• JOB
Reproduce the records verbatim, beginning with their first line and stopping after the line that contains "will [x=32, y=81].".

----- TASK DATA

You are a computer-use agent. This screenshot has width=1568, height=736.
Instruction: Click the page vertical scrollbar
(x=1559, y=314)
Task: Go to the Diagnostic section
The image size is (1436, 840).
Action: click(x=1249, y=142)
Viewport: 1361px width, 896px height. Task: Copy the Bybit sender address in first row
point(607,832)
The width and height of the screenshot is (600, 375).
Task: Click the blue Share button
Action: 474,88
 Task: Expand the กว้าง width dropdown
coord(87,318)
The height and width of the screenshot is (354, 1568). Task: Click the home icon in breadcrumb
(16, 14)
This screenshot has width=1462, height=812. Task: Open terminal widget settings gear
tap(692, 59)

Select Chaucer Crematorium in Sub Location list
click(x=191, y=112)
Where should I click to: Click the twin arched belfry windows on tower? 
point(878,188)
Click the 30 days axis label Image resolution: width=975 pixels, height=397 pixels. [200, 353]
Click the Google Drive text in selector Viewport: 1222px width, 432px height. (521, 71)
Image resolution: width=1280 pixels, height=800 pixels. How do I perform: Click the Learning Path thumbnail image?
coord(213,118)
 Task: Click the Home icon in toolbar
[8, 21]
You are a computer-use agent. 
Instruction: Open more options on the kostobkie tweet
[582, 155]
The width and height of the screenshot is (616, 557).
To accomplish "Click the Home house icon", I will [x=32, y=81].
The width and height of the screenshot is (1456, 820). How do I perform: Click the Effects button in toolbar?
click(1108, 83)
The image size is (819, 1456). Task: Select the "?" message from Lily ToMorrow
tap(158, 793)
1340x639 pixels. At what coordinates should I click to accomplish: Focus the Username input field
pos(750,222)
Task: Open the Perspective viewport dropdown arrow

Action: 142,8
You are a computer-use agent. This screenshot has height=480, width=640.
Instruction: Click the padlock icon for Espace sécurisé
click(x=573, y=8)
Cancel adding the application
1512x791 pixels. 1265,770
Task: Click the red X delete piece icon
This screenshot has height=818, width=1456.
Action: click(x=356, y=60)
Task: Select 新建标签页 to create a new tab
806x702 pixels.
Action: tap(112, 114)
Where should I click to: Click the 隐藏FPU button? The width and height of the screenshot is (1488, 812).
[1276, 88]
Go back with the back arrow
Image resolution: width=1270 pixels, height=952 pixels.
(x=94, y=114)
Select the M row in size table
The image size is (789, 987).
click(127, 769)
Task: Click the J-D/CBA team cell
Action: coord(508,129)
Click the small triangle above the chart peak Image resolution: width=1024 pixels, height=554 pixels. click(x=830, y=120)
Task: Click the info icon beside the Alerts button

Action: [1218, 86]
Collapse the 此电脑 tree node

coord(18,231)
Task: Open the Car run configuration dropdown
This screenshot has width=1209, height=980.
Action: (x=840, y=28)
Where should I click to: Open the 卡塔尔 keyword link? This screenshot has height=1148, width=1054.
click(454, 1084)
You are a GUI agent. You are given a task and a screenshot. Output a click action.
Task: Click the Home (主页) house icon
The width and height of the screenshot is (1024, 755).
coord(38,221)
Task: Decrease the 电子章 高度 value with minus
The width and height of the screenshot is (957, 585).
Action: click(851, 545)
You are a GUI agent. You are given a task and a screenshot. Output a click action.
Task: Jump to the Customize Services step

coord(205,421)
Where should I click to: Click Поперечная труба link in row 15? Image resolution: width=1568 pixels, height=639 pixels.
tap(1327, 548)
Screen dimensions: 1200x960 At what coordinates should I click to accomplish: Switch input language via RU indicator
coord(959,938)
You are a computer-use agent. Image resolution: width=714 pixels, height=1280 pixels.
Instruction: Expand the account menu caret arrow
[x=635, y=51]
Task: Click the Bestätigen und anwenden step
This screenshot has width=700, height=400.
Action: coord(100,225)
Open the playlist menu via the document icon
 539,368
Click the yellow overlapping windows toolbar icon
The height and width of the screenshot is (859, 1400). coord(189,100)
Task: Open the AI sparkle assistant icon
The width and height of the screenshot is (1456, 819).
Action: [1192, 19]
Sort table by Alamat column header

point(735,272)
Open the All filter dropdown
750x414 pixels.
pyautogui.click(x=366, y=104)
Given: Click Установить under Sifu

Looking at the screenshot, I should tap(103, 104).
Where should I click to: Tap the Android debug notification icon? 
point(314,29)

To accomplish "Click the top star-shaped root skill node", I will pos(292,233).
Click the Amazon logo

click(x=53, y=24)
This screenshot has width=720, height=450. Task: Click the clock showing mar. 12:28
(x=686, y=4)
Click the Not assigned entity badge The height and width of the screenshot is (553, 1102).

----------

• TASK RESPONSE
You are a computer-use agent. This screenshot has width=1568, height=736.
Instruction: Click the page vertical scrollbar
(x=1559, y=314)
Task: Go to the Diagnostic section
The image size is (1436, 840).
Action: click(x=1249, y=142)
Viewport: 1361px width, 896px height. Task: Copy the Bybit sender address in first row
point(607,832)
The width and height of the screenshot is (600, 375).
Task: Click the blue Share button
Action: 474,88
 Task: Expand the กว้าง width dropdown
coord(87,318)
The height and width of the screenshot is (354, 1568). Task: Click the home icon in breadcrumb
(16, 14)
This screenshot has width=1462, height=812. Task: Open terminal widget settings gear
tap(692, 59)

Select Chaucer Crematorium in Sub Location list
click(x=191, y=112)
Where should I click to: Click the twin arched belfry windows on tower? 
point(878,188)
Click the 30 days axis label Image resolution: width=975 pixels, height=397 pixels. [200, 353]
Click the Google Drive text in selector Viewport: 1222px width, 432px height. (521, 71)
Image resolution: width=1280 pixels, height=800 pixels. How do I perform: Click the Learning Path thumbnail image?
coord(213,118)
 Task: Click the Home icon in toolbar
[8, 21]
You are a computer-use agent. 
Instruction: Open more options on the kostobkie tweet
[582, 155]
The width and height of the screenshot is (616, 557).
To accomplish "Click the Home house icon", I will [x=32, y=81].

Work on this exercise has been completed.